Update the data from the line with "For each provided" up to and including the line with "currently [622, 991]", replacing "midpoint" with "center point" and changing nothing else. Leave the picture out of your answer.

■ Supplied data
** begin **
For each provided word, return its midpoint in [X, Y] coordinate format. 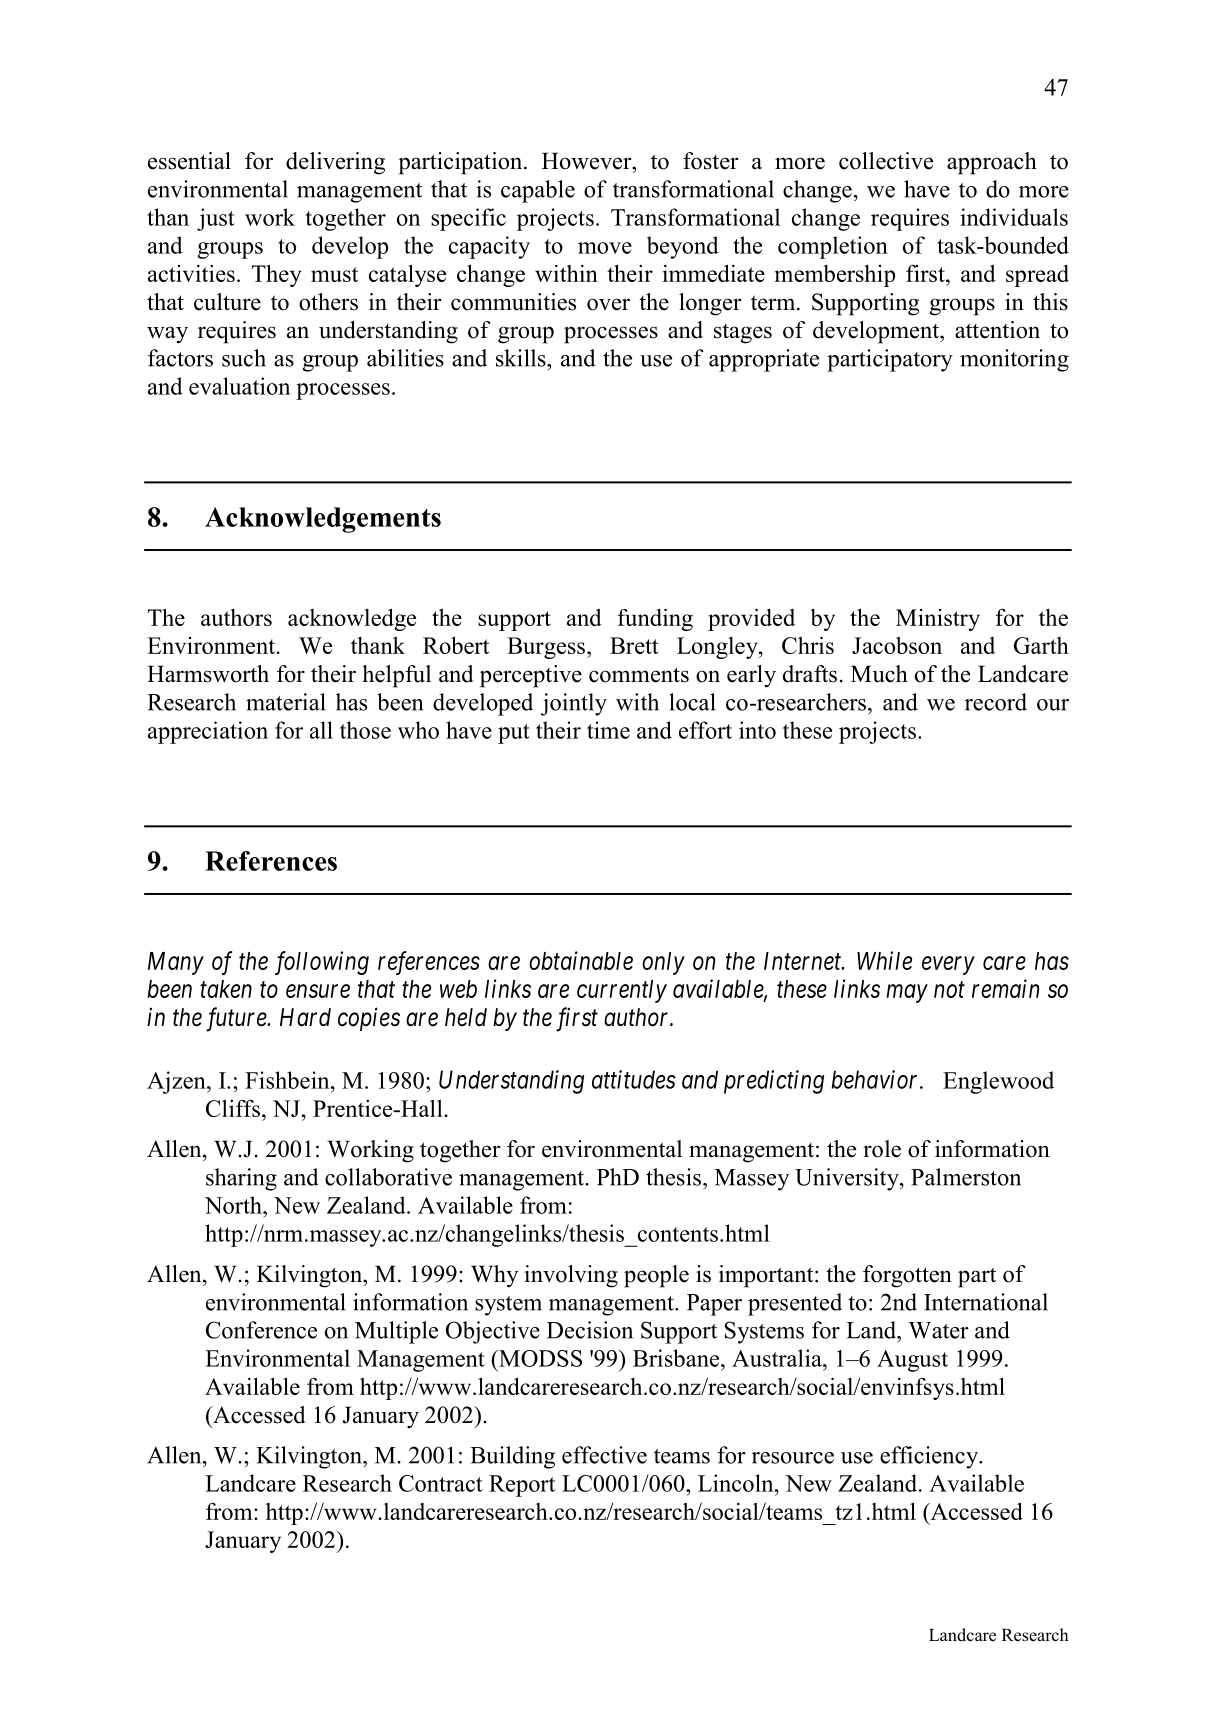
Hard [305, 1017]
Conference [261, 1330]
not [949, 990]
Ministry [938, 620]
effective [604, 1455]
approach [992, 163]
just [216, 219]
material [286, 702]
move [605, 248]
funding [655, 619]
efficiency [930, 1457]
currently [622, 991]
** end **
** begin **
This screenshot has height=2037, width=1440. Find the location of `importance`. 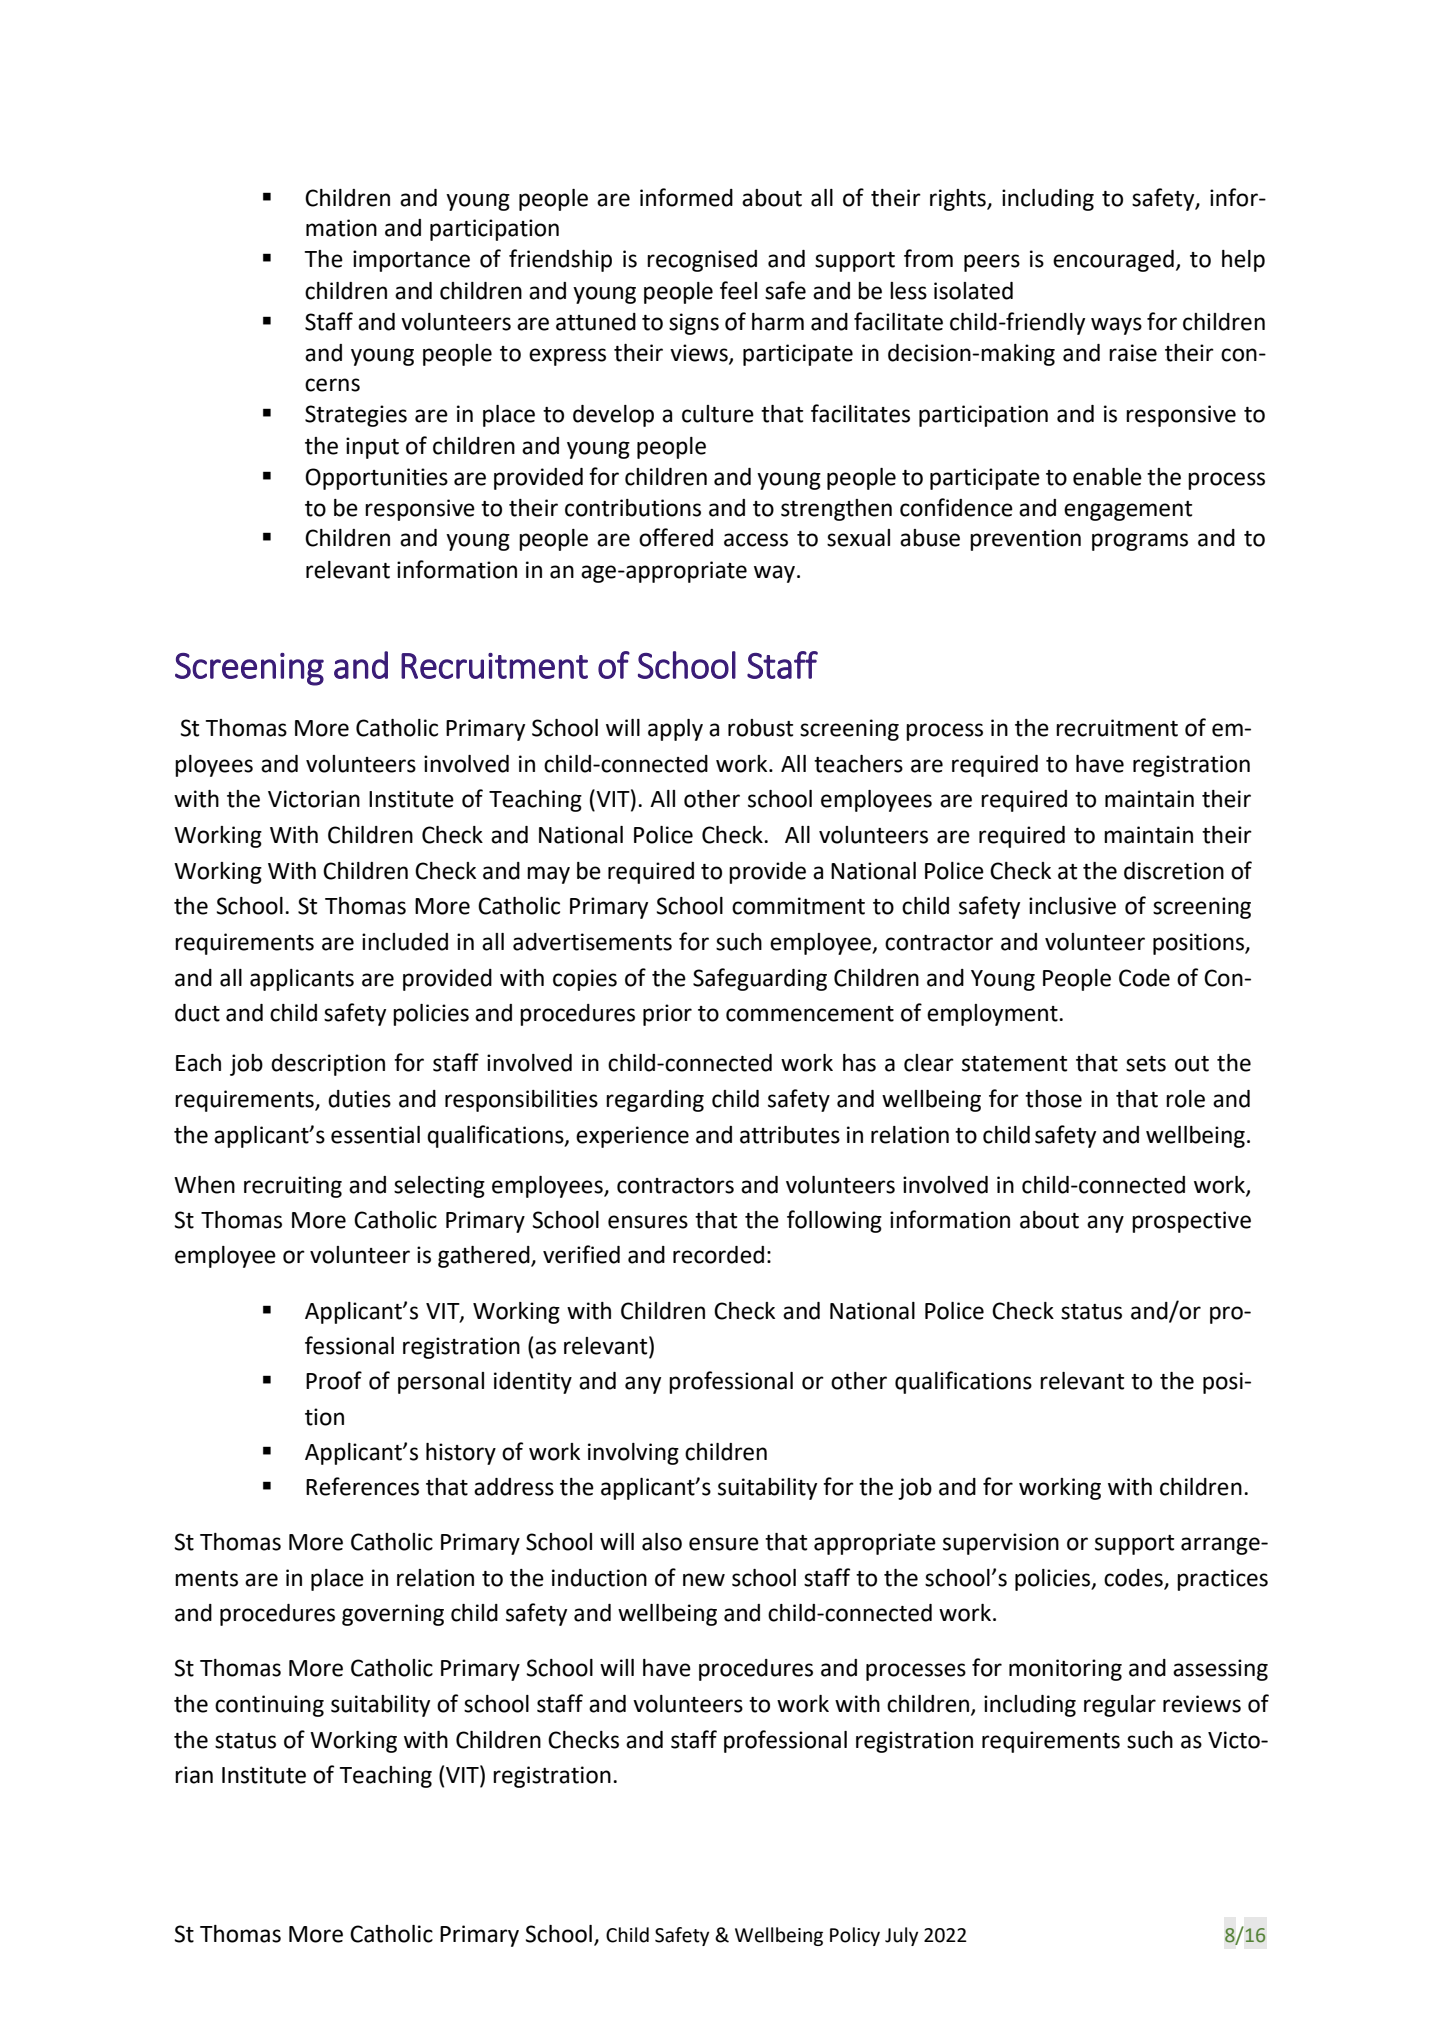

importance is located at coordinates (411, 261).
** end **
■ Response to this task
For each provided word, return its center point in [X, Y] coordinate format. 
Hard [305, 1017]
Conference [261, 1330]
not [949, 990]
Ministry [938, 620]
effective [604, 1455]
approach [992, 163]
just [216, 219]
material [286, 702]
move [605, 248]
funding [655, 619]
efficiency [930, 1457]
currently [622, 991]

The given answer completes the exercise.